**The exercise**: Copy out every line of the records below word for word, leaving out the pictures.

**Data section**:

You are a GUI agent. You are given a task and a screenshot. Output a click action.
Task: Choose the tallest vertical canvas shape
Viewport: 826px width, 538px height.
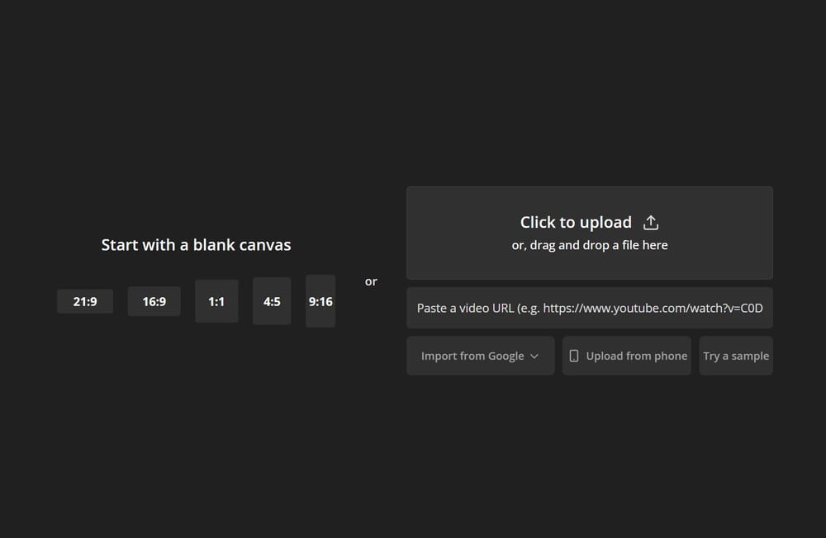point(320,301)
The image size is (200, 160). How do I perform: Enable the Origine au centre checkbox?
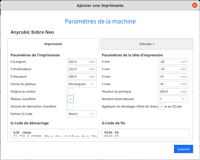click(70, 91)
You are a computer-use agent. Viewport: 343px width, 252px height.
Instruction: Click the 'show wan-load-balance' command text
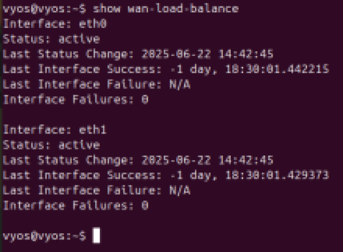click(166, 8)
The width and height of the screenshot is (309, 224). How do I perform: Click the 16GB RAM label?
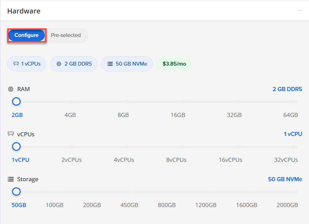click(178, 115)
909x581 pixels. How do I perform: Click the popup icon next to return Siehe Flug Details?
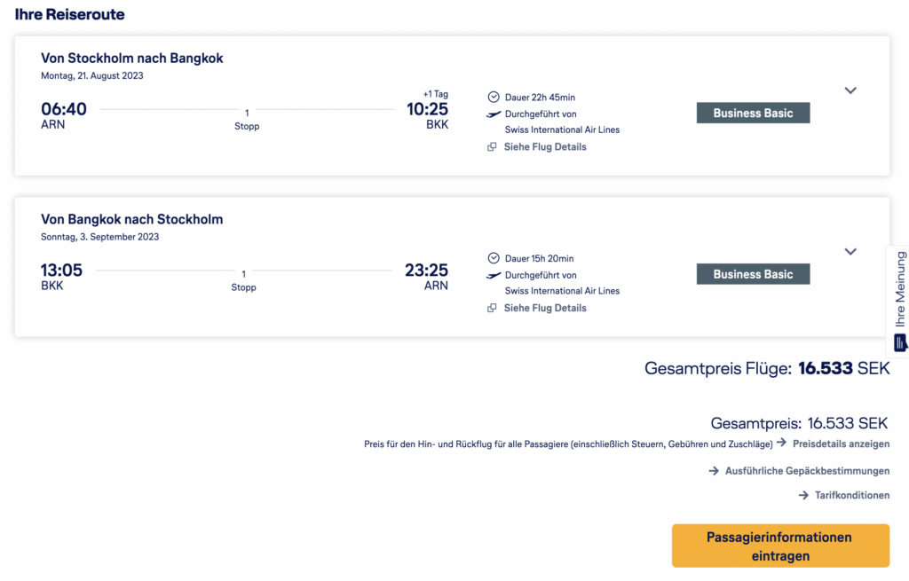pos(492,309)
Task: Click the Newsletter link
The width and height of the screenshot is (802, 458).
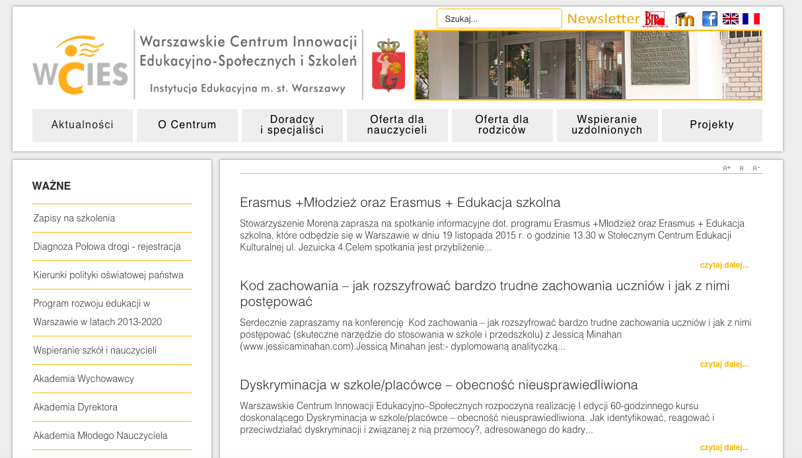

**Task result**:
You are a GUI agent. You are given a task and a screenshot. Output a click action.
Task: Choose the tallest vertical canvas shape
Viewport: 826px width, 538px height.
point(320,301)
The image size is (200, 160). How do I perform: Enable the Origine au centre checkbox?
click(70, 91)
You are a computer-use agent. Viewport: 343px width, 252px height.
Instruction: Click the 'show wan-load-balance' command text
click(166, 8)
The width and height of the screenshot is (309, 224). How do I perform: Click the 16GB RAM label?
click(178, 115)
909x581 pixels. How do I perform: Click the popup icon next to return Siehe Flug Details?
pos(492,309)
Task: Click the Newsletter link
The width and height of the screenshot is (802, 458).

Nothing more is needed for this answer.